* _Exercise aim_
Reproduce every one of the items below, substituting "px" for each occurrence of "pixels" and leaving all other text intact. Omit the pictures from your reproduction.

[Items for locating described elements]

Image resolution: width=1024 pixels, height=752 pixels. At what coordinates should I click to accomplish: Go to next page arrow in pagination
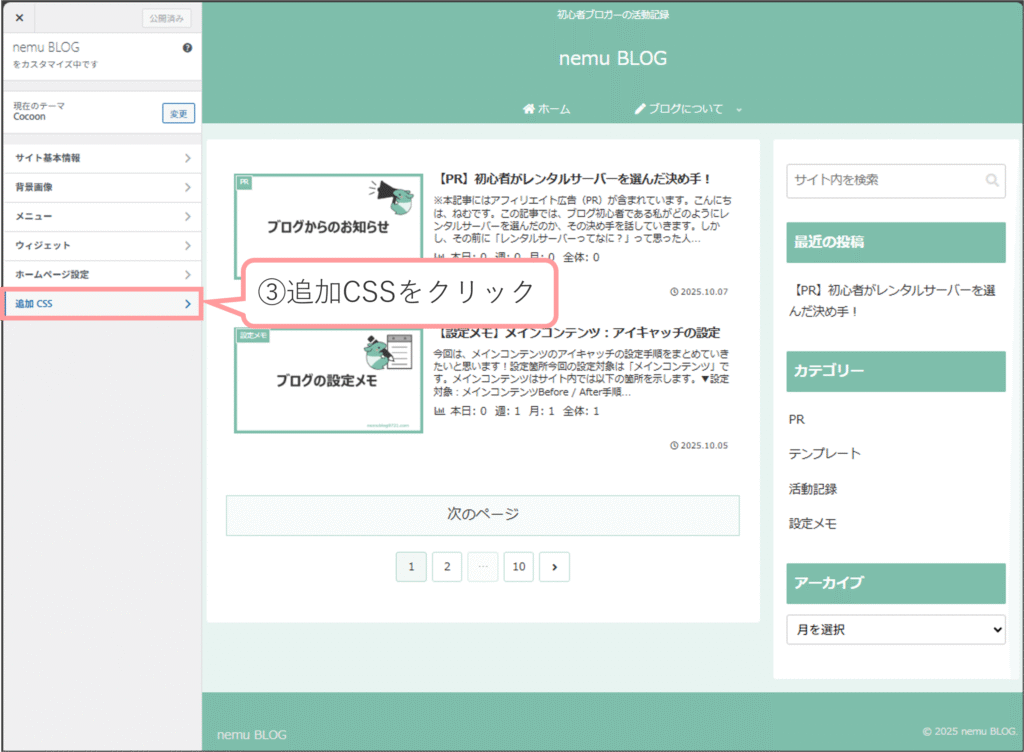click(554, 567)
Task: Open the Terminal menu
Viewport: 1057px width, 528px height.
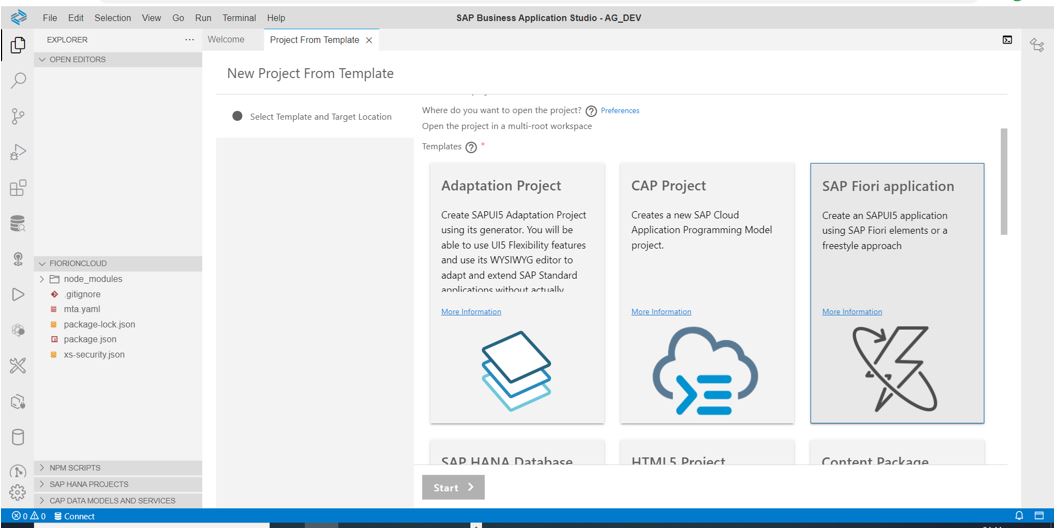Action: [239, 18]
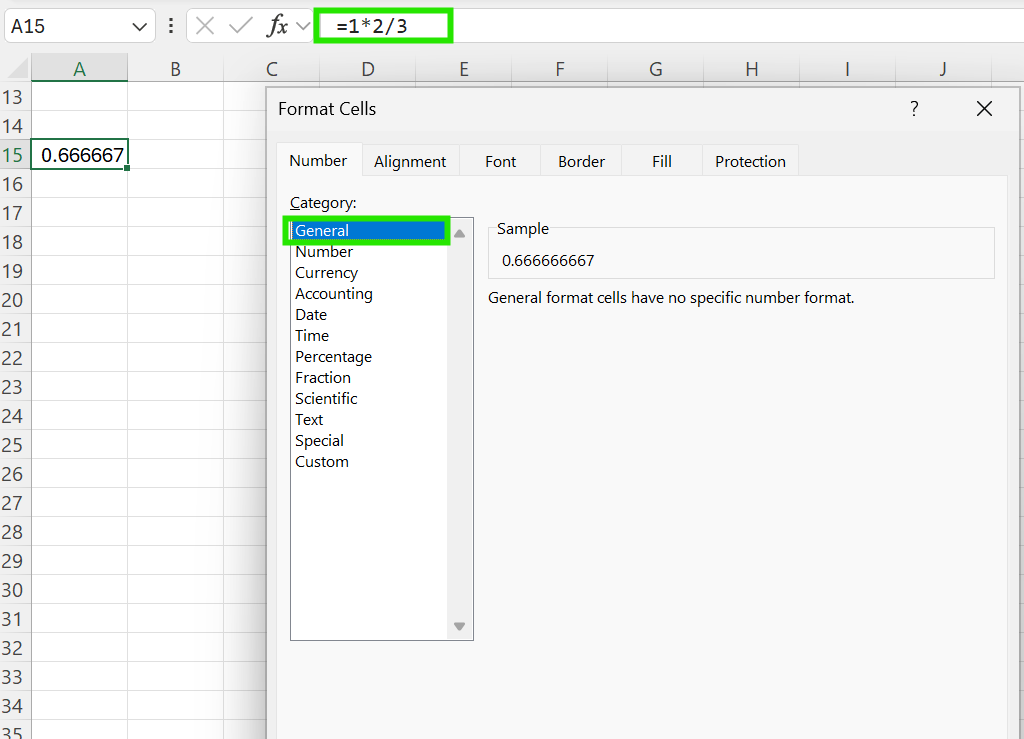Screen dimensions: 1024x739
Task: Switch to the Protection tab
Action: pyautogui.click(x=749, y=161)
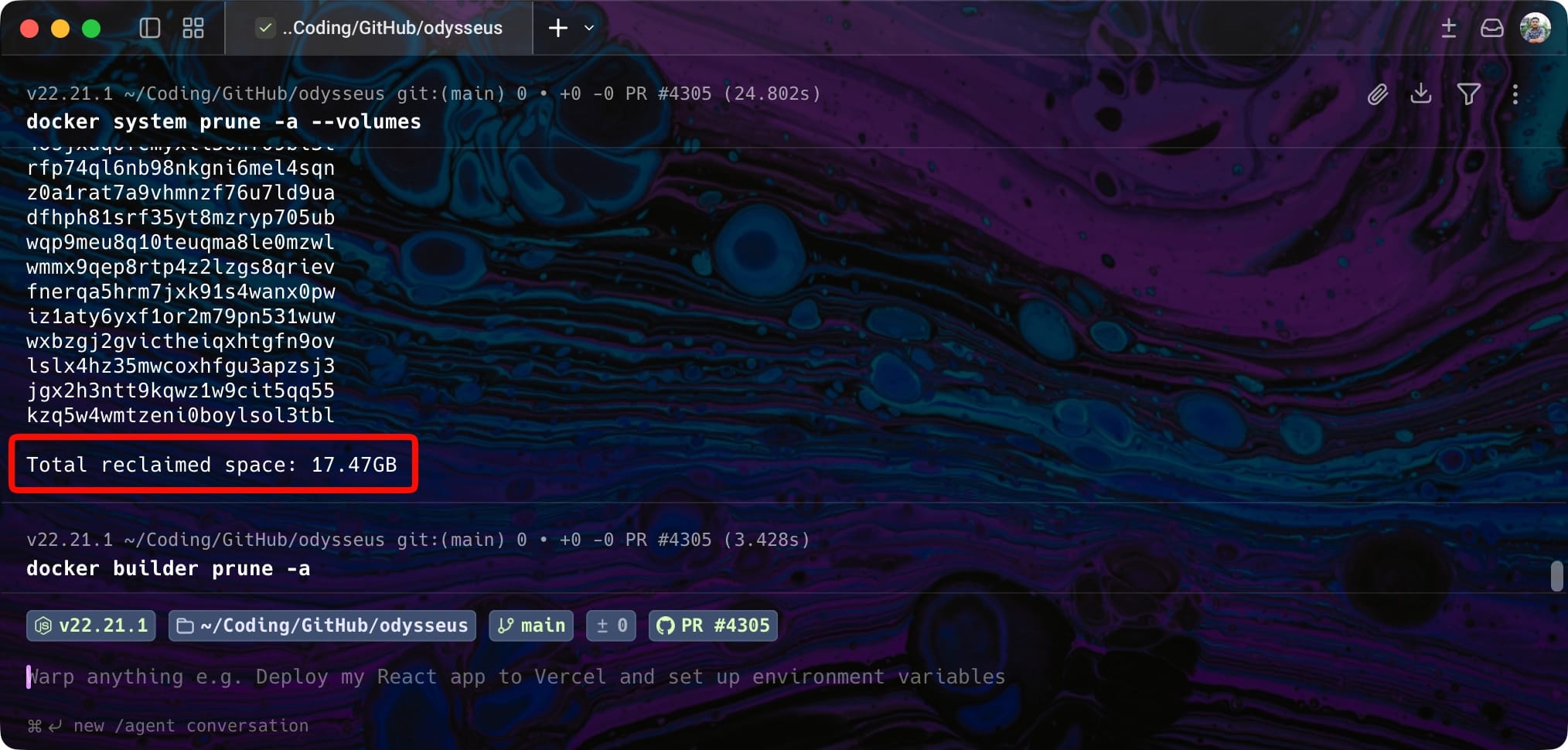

* _Exercise output_
Image resolution: width=1024 px, height=752 px. At what coordinates should I click to accomplish: Go to next page arrow in pagination
click(554, 567)
Task: Open the Terminal menu
Viewport: 1057px width, 528px height.
Action: [239, 18]
Screen dimensions: 1024x739
Task: Switch to the Protection tab
Action: pyautogui.click(x=749, y=161)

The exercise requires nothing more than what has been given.